PUBLISHED : Saturday, 19 February, 2011, 12:00am
UPDATED : Saturday, 19 February, 2011, 12:00am

A toy dealer who sent a hoax e-mail to US customs about a planned terrorist attack, shutting a busy port for 10 hours, was jailed for a year yesterday.

Luk Wa, 42, sent the e-mail in June 2005 to stop his goods from being delivered to a buyer who had not paid Luk's bill for US$150,000.

Luk earlier faced extradition to the US, but the court heard yesterday that Chief Executive Donald Tsang Yam-kuen had decided not to pursue the matter further.

In the District Court, Judge Joseph Yau Chi-lap said: 'As an adult, he must have been able to realise what he stated in the e-mail would cause serious alarm to US authorities.'

He said the e-mail was sent just four years after the September 11 attack, and that it was a barbarous and illegal means to solve problems.

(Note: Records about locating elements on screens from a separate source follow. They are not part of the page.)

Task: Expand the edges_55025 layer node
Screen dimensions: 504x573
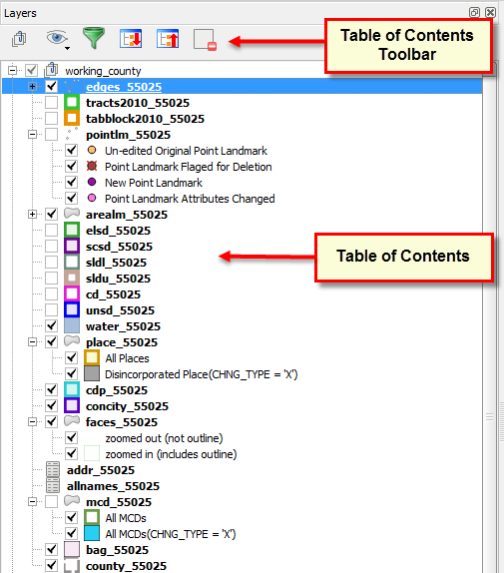Action: click(x=33, y=87)
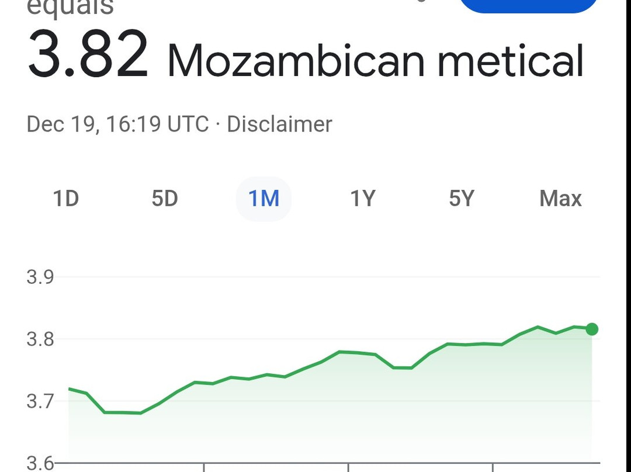Viewport: 631px width, 472px height.
Task: Click the green endpoint dot on chart
Action: pos(591,329)
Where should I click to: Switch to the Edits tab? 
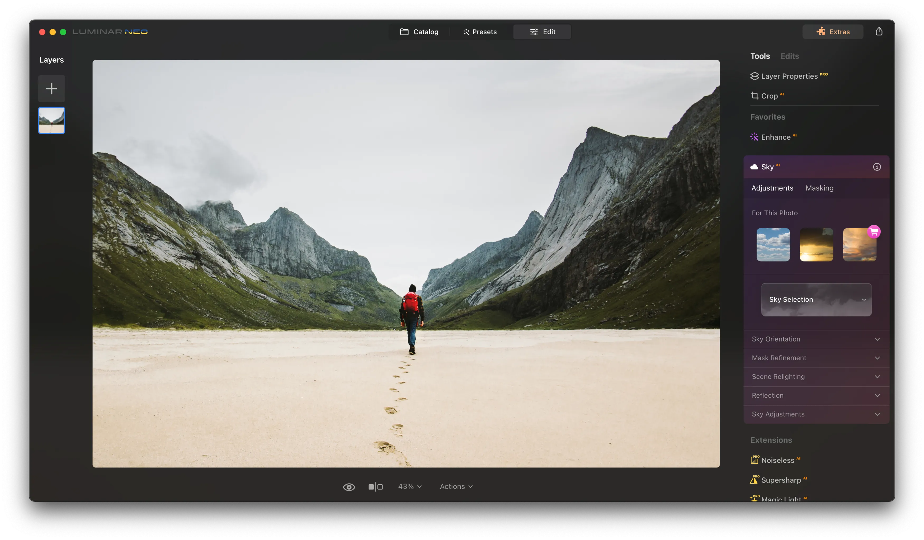pyautogui.click(x=789, y=56)
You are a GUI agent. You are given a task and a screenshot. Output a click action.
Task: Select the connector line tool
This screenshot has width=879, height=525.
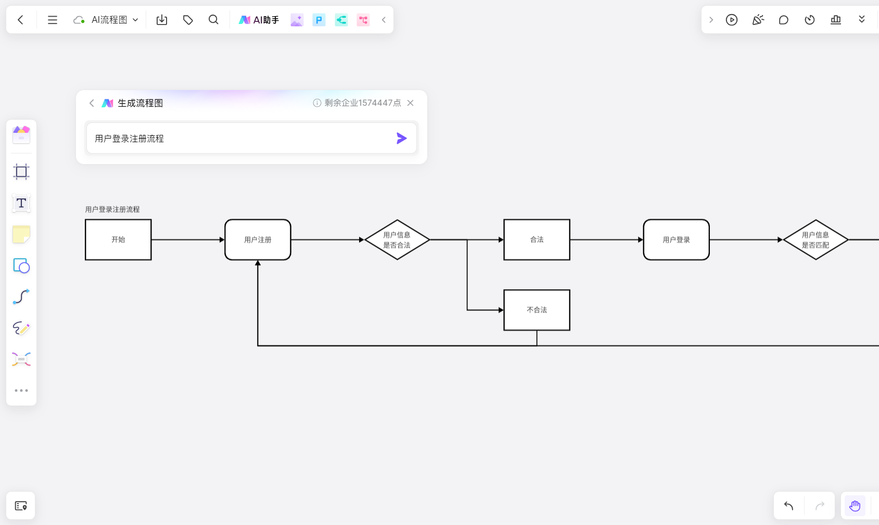[21, 297]
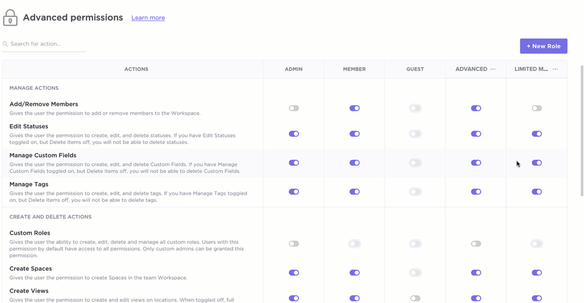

In the e-mail, titled 'Alert Gorillaz Dirty Bombs Attack Oakland Port!!!!!!!!!!', sent to the US Department of Homeland Security, Luk claimed to be an officer from Guangdong police.

It said Pakistani terrorists had loaded radioactive materials and explosives into two containers that were on the way to the west coast port of Oakland, which led to the 10-hour closure. The containers actually contained 1,000 cartons of figurines of the virtual band Gorillaz.

Luk earlier pleaded guilty to obtaining access to a computer with dishonest intent. He admitted hacking into a broadband internet account to send the hoax e-mail.

Defence lawyer Mui Moosdeem Azmat told the court that Luk's father, who had been paying Luk's legal bill with his pension, had exhausted his funds and could no longer afford to pay for Andrew Bruce SC, who represented Luk earlier.

Luk broke down in tears and wailed 'I'm sorry, father!', after Mui said his 80-year-old father had become depressed and frail over the case.

A former employee of the toy dealer wrote to the court that Luk was under financial stress because he was cheated out of US$1 million by an American. His father's letter said Luk had mistakenly trusted people because of his lack of experience.